Исходный текст:
Тем не менее в детстве Скотту учеба давалась непросто.
– У меня постоянно был отит, – объясняет Скотт. – Я плохо слышал и поэтому медленно схватывал информацию. Я всегда был в классе одним из отстающих.
Его оставили на второй год в третьем классе. Более того, его перевели в класс для неуспевающих детей. Потом школьный психолог попросил его выполнить IQ-тест, результаты которого были столь ужасными, что Скотта перевели в спецшколу для детей, испытывающих серьезные сложности в учебе.
Когда Скотту исполнилось четырнадцать лет, один наблюдательный учитель отозвал его в сторону и спросил, почему он ходит в класс для отстающих. До того самого момента сам Скотт нисколько не сомневался в той оценке его способностей, которую ему давали в школе. Он твердо решил, что у него нет таланта, и не ждал ничего великого от жизни.

Задание:
Ответьте, пожалуйста, на вопросы по тексту о школьных годах Скотта.
1. Чем Скотт постоянно болел в детстве?
2. В каком классе его оставили на второй год?
3. Сколько лет было Скотту, когда учитель спросил, почему он ходит в класс для отстающих?

Фрагменты записей:

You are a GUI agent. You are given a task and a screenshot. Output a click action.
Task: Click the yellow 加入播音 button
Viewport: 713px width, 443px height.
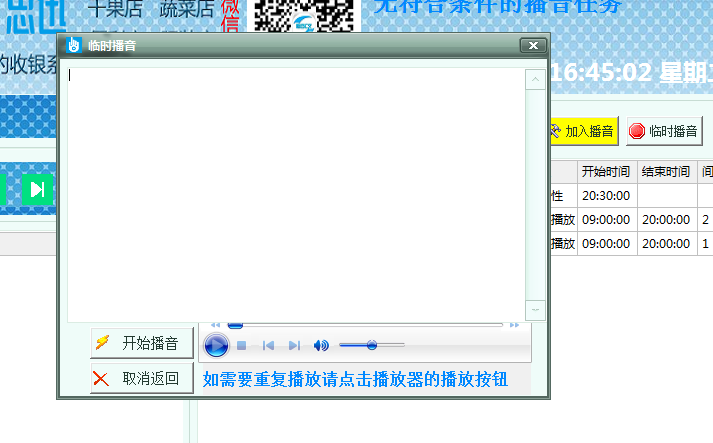pos(582,131)
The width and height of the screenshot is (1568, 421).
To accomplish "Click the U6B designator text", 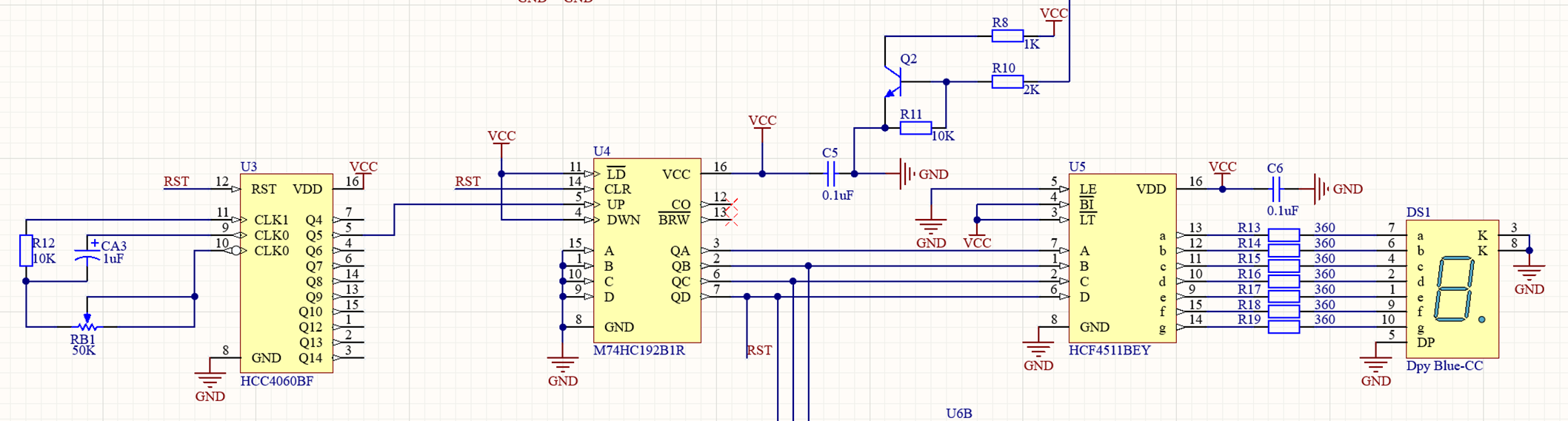I will point(958,413).
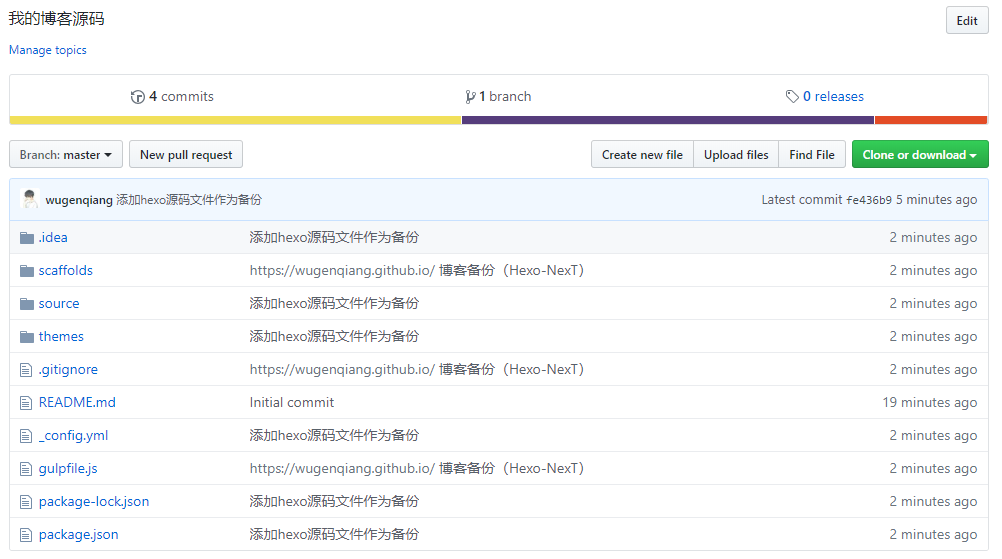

Полный ответ:
1. Отитом.
2. В третьем.
3. Четырнадцать.